The left atrium is divided at the level of the atrioventricular groove. Having removed the heart, the lungs are then explanted by clamping or stapling each mainstem bronchus and dividing the bronchi and hilar vessels distally. The lungs are then removed en bloc from the chest. With the heart and lungs no longer obscuring the field, the mediastinum can be prepared. The remnant pulmonary arteries are excised, excepting at the ligamentum arteriosum, to provide a buffer for the recurrent laryngeal nerve. The trachea is prepared by dividing it at the level of the right mainstem bronchus. Many centers will implant the new donor hila anterior to the phrenic nerve pedicles for improved mobility to inspect the posterior mediastinum, but some centers still implant the hila posterior to the phrenic nerve pedicles for improved exposure if reoperation is required. Whichever strategy is chosen, the dissection is completed without phrenic injury, and mediastinal hemostasis is achieved before the donor heart and lungs are implanted and again obscure the exposure.
The recipient implantation procedure begins with the preparation of the graft on the back table. Non-essential mediastinal tissue is resected. Any atrial defects present in the heart are closed. The donor trachea is trimmed to the level of the first or second cartilaginous ring above the carina. Generous saline irrigation and a dedicated suction catheter are used to clear the donor lungs of mucus. When all is ready, the graft is lowered into the recipient's chest and kept cold with periodic cold irrigation or cold gauze pad wrappings.
The anastomoses begin with the trachea; the recipient trachea at the former level of the right mainstem is sutured to the donor trachea at the level one or two rings above the carina. Some surgeons use only running permanent suture; others use running suture on the membranous trachea and interrupted suture on the cartilaginous trachea. The tracheal anastomosis is covered with nearby tissue, either lymphatic or pericardial, to give a buffer against erosion into the neighboring great vessels. Once this anastomosis is complete, the chest is irrigated to dilute potential tracheal contamination. Then attention is turned to the blood vessels. Different surgeons prefer differing orders of anastomoses of the aorta, superior, and inferior venae cavae. The prior left atrial appendage defect created as a vent during donor procurement may be used again as a vent before it is then sutured closed. Once all anastomoses are complete, and the circulation is aspirated for air, attention is turned toward meticulous hemostasis. During hemostasis, the grafts may need to be gently rotated to achieve adequate exposure.

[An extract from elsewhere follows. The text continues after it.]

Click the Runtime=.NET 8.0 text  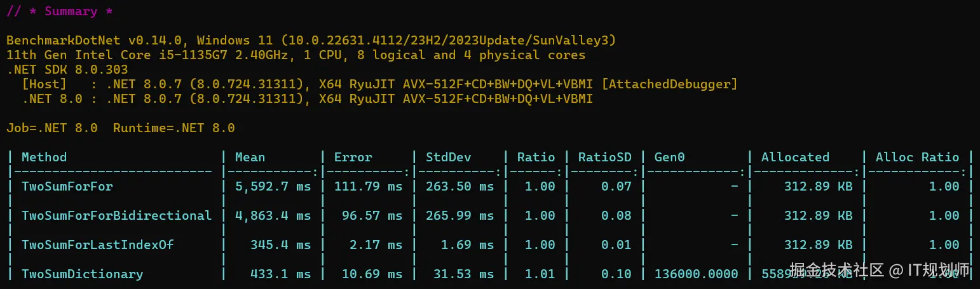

Finally, the patient's anticoagulation is reversed, cardiopulmonary bypass is weaned, chest tubes and pacer wires are placed, the patient's chest is closed, and the patient is brought to recover in the intensive care unit.
Heart-lung transplant patients are at risk for a multitude of early complications, as would be expected after major thoracic transplant surgery. In particular, primary graft dysfunction of the lung from ischemic reperfusion injury results in increasingly severe hypercapnia and hypoxia, with an incidence of 15% to 20% after 48 to 72 hours. Primary cardiac graft failure defined by severe sustained hemodynamic status without alternative explanation is another high-risk complication with an incidence of up to 22% and mortality of 53%; it seems to be more associated with idiopathic hypertension and sarcoidosis in the recipient. As with any tracheal surgery, the patient is at risk of acute airway emergencies, but this incidence has been reported to be fairly low, cited to be 3.8% in 1993.
Later complications arise from the transplant conundrum of balancing immune suppression, infections, and medication side effects against the risk of rejection. Chronic rejection of the lung graft manifested as bronchiolitis obliterans syndrome (BOS) occurs in 7% and 31% of patients at one and five years, respectively. Chronic rejection of the heart graft, manifesting as coronary artery vasculopathy, occurs in 8%.
Immunosuppression protocols and rejection surveillance with echocardiography, endomyocardial biopsy, endobronchial biopsy, and spirometry all remain center-specific and patient dependent. Immune suppression must be carefully titrated because, on the other side of the balance, infection in these patients has historically caused 40% of all mortality, with fungal infections being particularly common in the first month, involved in up to 14% of infectious complications. Medication-induced side effects are also quite common, with a high percentage of transplant recipients suffering 88% post-transplant hypertension, 70% hyperlipidemia, 17% to 27% diabetes, and 46% renal dysfunction, with 2-4% progressing to dialysis. These patients must also be monitored for post-transplant malignancies, especially post-transplant lymphoproliferative disorder (PTLD), which seems to have a higher incidence 7.6% in heart-lung transplant patients, compared to 5.4% with heart alone and in the lung without heart (3.1%); this complication may occur within the first year.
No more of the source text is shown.